▶ [TASK PROMPT]: Duplicate the items from the line containing "Select the second empty inventory slot" through the line containing "Action: coord(78,620)", including both of those lines, with no changes.

Interface element records:
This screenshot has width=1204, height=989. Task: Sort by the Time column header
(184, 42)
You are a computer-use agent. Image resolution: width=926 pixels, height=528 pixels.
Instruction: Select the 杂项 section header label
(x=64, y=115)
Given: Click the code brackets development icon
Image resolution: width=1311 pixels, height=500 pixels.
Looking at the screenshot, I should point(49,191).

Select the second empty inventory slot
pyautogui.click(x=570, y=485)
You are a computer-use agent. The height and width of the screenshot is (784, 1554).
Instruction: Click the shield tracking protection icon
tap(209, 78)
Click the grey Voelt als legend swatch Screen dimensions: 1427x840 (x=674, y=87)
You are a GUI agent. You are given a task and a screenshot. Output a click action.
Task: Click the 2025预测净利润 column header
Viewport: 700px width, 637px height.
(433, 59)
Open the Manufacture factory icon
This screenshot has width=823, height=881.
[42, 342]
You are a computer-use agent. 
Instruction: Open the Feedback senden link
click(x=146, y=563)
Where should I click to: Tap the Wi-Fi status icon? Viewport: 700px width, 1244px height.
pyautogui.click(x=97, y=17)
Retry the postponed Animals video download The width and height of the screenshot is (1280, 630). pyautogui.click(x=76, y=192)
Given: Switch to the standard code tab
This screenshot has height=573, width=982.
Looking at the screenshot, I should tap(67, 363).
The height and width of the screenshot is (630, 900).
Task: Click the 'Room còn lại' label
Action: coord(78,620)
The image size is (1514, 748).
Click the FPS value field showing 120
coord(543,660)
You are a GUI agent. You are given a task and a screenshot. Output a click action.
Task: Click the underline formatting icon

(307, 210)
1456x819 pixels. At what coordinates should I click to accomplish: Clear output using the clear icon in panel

▶ [RESPONSE TO THE EXERCISE]:
Select the second empty inventory slot
pyautogui.click(x=570, y=485)
You are a computer-use agent. The height and width of the screenshot is (784, 1554).
Instruction: Click the shield tracking protection icon
tap(209, 78)
Click the grey Voelt als legend swatch Screen dimensions: 1427x840 (x=674, y=87)
You are a GUI agent. You are given a task and a screenshot. Output a click action.
Task: Click the 2025预测净利润 column header
Viewport: 700px width, 637px height.
(433, 59)
Open the Manufacture factory icon
This screenshot has width=823, height=881.
[42, 342]
You are a computer-use agent. 
Instruction: Open the Feedback senden link
click(x=146, y=563)
Where should I click to: Tap the Wi-Fi status icon? Viewport: 700px width, 1244px height.
pyautogui.click(x=97, y=17)
Retry the postponed Animals video download The width and height of the screenshot is (1280, 630). pyautogui.click(x=76, y=192)
Given: Switch to the standard code tab
This screenshot has height=573, width=982.
Looking at the screenshot, I should tap(67, 363).
The height and width of the screenshot is (630, 900).
Task: Click the 'Room còn lại' label
Action: coord(78,620)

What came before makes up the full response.